* **PROBLEM TO WORK ON**
State the number of lines with "computer" in the listing, leaving out everything else.

* **EXCERPTED DATA**
━━━━

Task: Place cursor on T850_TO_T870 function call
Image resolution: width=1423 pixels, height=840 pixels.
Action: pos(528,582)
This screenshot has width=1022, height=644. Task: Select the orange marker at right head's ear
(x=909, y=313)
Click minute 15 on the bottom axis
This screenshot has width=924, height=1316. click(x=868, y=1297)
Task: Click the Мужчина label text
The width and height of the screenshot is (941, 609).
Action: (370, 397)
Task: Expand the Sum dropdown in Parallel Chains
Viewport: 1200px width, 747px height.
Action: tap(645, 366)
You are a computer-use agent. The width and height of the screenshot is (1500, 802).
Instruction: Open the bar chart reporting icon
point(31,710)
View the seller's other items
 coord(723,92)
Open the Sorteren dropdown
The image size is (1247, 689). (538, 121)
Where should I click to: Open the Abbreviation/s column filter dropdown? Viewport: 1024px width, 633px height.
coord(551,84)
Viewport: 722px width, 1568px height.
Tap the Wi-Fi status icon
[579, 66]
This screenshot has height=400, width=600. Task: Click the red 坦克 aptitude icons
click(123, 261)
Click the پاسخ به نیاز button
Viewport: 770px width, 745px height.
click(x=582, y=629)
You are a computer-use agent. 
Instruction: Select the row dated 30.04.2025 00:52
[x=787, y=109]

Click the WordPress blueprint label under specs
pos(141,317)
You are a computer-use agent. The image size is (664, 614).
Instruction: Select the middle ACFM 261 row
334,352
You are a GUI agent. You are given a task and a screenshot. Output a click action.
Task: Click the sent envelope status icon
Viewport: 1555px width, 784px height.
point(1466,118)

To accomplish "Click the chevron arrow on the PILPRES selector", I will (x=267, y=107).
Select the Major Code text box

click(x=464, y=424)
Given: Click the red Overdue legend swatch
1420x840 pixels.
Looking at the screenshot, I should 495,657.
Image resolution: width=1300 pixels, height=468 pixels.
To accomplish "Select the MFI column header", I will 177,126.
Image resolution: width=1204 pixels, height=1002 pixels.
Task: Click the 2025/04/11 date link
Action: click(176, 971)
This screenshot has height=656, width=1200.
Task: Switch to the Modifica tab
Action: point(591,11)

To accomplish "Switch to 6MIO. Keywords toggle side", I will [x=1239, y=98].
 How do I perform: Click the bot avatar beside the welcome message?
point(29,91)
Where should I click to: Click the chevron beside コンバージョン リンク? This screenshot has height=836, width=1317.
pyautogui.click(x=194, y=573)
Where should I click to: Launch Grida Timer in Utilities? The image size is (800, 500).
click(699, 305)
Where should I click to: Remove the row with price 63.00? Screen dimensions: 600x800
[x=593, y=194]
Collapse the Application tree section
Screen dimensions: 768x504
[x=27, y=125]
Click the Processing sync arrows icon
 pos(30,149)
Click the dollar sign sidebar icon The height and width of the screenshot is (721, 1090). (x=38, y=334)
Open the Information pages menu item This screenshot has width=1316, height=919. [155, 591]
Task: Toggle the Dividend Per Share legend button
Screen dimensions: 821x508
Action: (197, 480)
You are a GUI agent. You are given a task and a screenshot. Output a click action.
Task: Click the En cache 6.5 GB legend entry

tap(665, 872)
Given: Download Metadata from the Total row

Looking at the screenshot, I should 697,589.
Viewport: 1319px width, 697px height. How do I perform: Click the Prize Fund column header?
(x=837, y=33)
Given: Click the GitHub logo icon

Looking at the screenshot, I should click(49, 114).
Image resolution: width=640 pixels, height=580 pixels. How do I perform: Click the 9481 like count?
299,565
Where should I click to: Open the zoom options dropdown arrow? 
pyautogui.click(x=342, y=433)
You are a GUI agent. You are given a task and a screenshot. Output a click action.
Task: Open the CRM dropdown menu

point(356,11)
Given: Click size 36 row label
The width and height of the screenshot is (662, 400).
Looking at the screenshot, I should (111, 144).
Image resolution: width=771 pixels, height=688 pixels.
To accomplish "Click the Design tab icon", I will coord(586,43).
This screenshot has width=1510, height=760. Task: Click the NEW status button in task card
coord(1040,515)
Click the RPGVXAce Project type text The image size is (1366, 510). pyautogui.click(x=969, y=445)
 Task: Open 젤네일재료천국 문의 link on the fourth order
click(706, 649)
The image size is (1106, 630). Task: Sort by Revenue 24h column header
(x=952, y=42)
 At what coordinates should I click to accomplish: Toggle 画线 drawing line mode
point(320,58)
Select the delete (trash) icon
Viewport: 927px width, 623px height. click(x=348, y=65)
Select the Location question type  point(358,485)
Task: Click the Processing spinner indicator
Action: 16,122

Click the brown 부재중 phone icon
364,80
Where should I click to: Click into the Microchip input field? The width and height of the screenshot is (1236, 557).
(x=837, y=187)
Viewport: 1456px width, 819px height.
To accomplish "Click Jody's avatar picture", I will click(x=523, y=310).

━━━━

* **RESULT OF THE TASK**
3